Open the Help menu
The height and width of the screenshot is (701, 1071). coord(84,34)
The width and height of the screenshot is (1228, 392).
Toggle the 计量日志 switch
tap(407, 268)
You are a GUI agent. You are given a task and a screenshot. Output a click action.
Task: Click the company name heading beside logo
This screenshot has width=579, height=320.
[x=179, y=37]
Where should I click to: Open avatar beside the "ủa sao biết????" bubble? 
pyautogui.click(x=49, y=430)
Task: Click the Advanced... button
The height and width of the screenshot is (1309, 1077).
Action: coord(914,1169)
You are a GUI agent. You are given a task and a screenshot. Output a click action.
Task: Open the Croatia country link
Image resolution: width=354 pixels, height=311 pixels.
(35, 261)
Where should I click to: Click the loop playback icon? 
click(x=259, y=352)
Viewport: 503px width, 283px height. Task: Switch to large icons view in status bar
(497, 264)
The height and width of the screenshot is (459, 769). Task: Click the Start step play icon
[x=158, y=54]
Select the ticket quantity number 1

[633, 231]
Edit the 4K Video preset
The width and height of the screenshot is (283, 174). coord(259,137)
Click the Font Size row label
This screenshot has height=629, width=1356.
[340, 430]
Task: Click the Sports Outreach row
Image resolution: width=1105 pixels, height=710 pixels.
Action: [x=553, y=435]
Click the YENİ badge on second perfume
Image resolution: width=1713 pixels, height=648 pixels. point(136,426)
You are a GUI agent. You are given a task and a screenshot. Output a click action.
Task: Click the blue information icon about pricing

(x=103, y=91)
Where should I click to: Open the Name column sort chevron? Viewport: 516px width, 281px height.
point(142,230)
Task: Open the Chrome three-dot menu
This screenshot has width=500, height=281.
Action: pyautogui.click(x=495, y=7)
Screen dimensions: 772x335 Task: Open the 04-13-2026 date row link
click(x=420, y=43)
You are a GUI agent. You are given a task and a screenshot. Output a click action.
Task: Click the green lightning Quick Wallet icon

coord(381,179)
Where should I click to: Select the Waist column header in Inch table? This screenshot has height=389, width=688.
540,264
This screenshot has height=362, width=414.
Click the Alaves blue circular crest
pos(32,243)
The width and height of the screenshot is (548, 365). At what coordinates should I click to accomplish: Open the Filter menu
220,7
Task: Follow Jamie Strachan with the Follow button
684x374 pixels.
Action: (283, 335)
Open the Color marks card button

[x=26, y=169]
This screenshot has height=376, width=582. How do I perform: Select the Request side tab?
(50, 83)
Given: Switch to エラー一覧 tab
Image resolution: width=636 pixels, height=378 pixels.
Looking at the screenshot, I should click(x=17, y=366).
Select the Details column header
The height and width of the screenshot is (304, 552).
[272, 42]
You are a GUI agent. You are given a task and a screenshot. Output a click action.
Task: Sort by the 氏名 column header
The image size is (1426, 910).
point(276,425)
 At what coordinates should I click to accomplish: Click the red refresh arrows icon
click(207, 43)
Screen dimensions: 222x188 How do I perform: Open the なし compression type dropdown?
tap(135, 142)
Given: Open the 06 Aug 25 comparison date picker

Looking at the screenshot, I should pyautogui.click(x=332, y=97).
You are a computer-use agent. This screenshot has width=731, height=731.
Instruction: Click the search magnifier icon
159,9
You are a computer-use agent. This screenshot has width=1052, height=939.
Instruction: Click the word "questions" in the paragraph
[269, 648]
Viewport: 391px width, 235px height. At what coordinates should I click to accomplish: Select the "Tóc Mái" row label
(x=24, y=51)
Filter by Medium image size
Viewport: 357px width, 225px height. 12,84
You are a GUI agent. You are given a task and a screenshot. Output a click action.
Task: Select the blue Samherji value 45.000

■ TO DO
Using the material above, gather every line that includes "computer".

■ EXERCISE SOLUTION
You are a computer-use agent. This screenshot has width=731, height=731.
You are a computer-use agent. This screenshot has width=1052, height=939.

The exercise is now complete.